Task directions
Check every line of the data for the string "screenshot" and copy the ones that have it.

Raw data
****************************************
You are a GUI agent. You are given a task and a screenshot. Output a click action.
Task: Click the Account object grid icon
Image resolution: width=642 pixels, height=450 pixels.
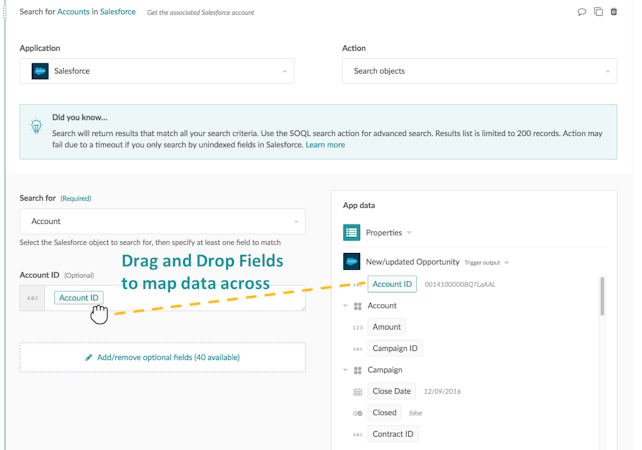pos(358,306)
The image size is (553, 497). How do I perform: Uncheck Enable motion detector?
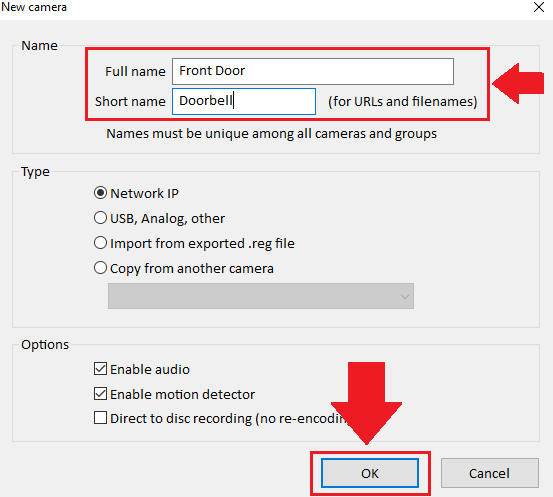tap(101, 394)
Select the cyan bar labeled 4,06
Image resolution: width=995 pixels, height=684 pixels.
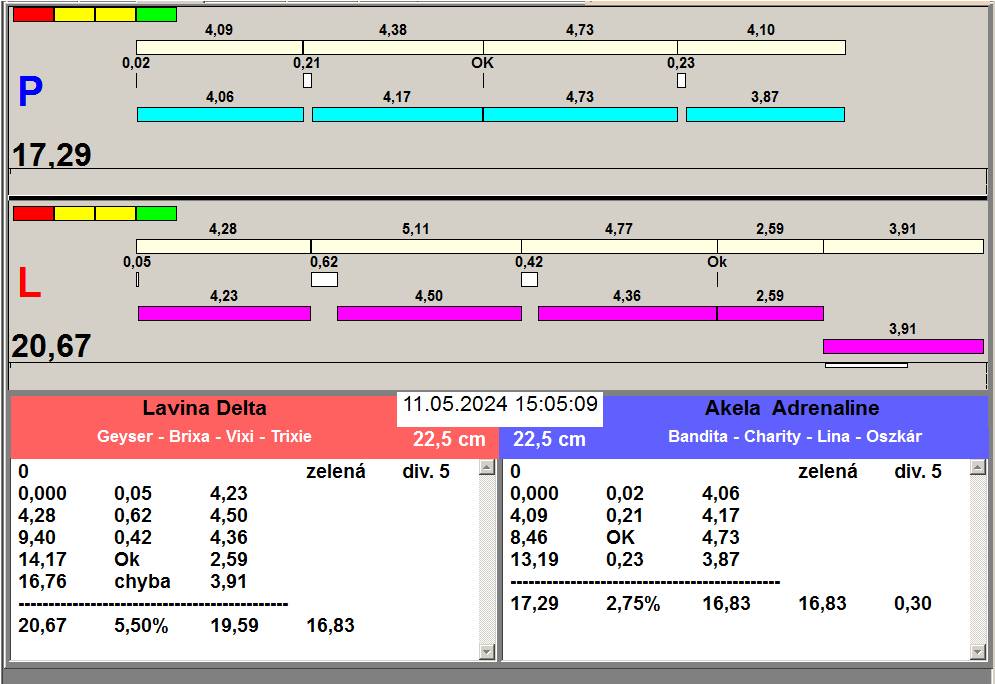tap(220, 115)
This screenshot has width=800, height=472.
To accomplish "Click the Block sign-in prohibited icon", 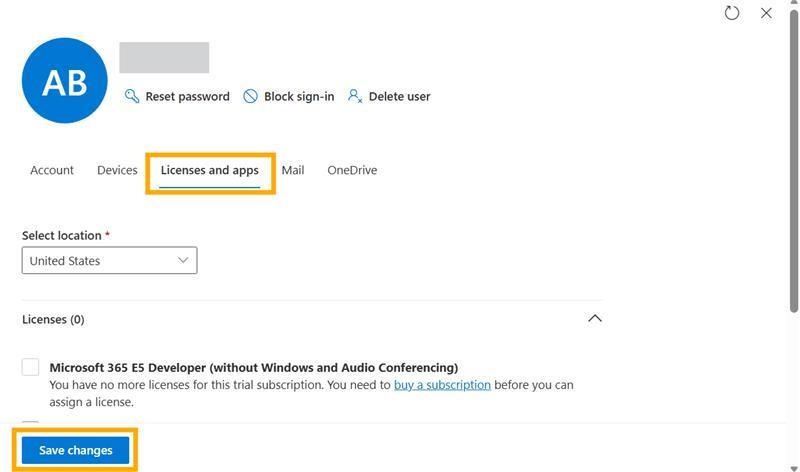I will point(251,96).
****************************************
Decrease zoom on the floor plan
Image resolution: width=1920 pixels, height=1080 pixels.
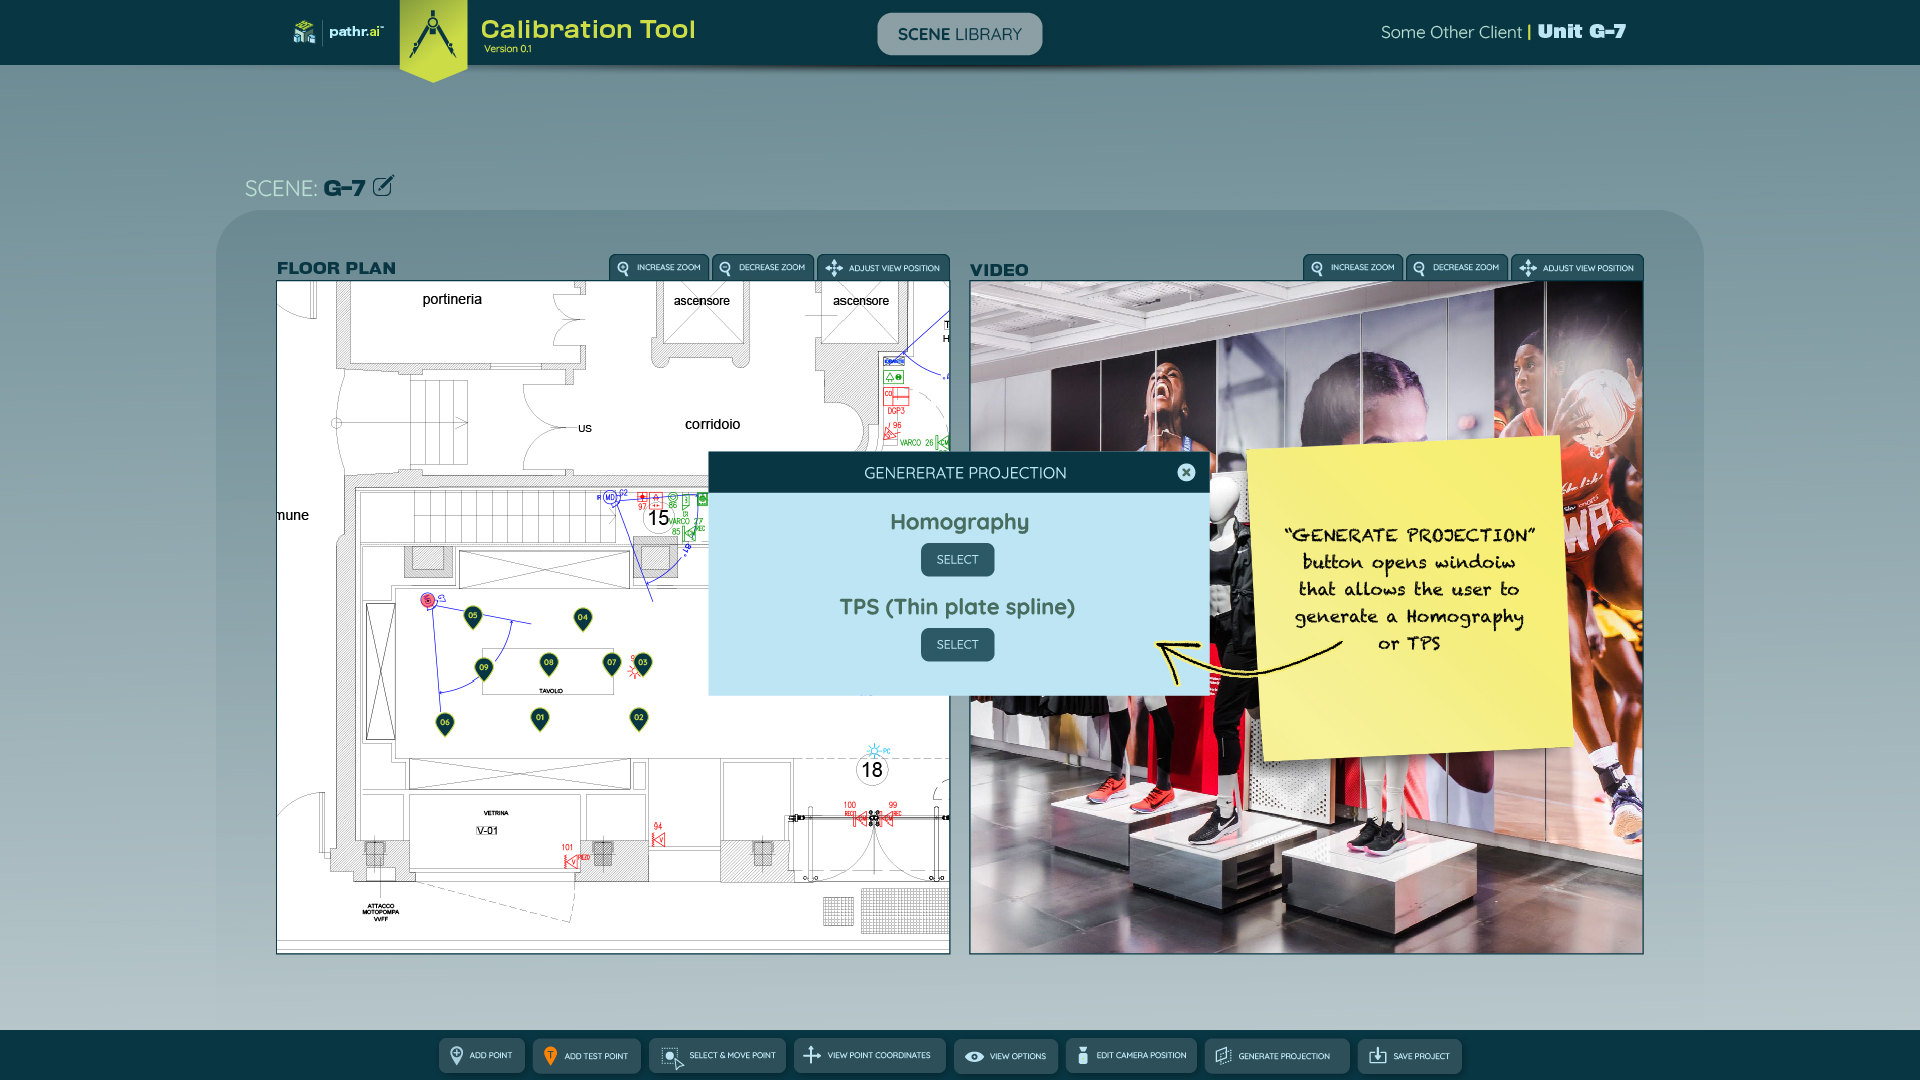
****************************************
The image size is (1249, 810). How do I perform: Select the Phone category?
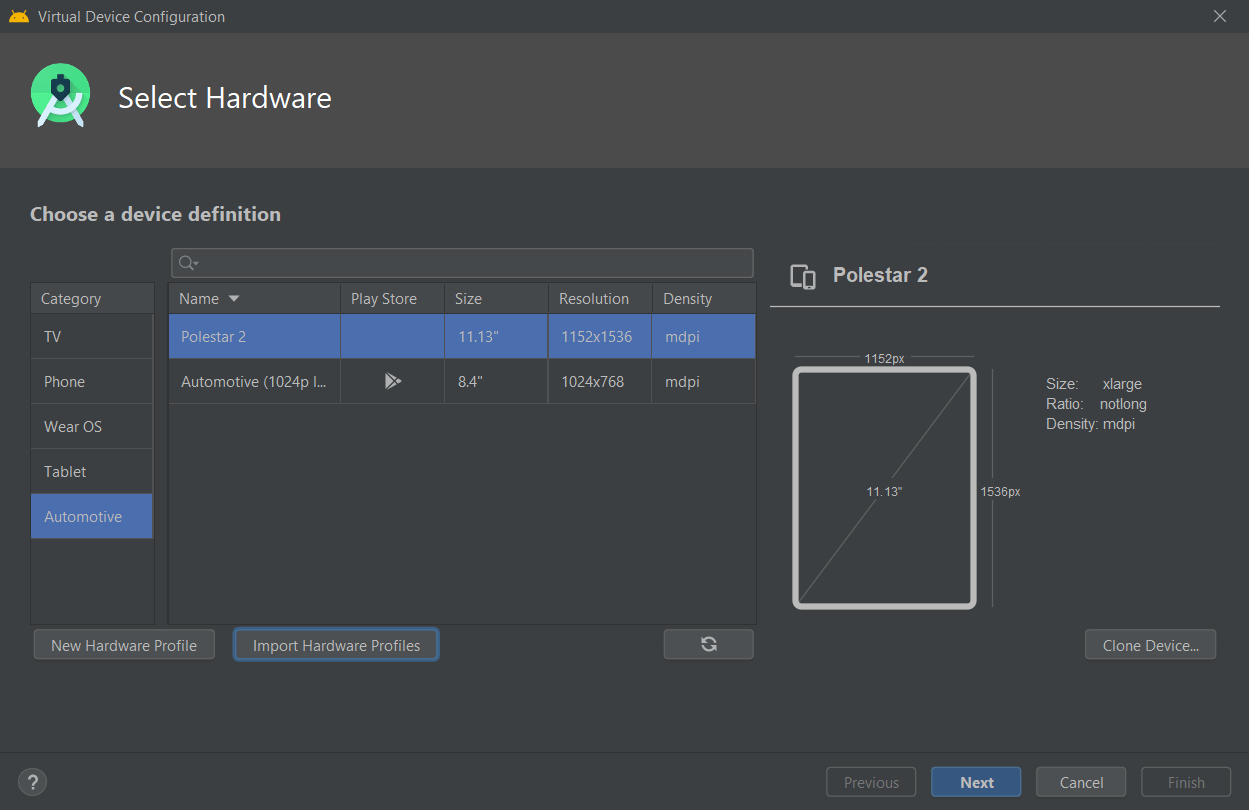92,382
****************************************
Answer to this exercise
You are a GUI agent. You are given a task and a screenshot. Output a click action.
This screenshot has width=800, height=472.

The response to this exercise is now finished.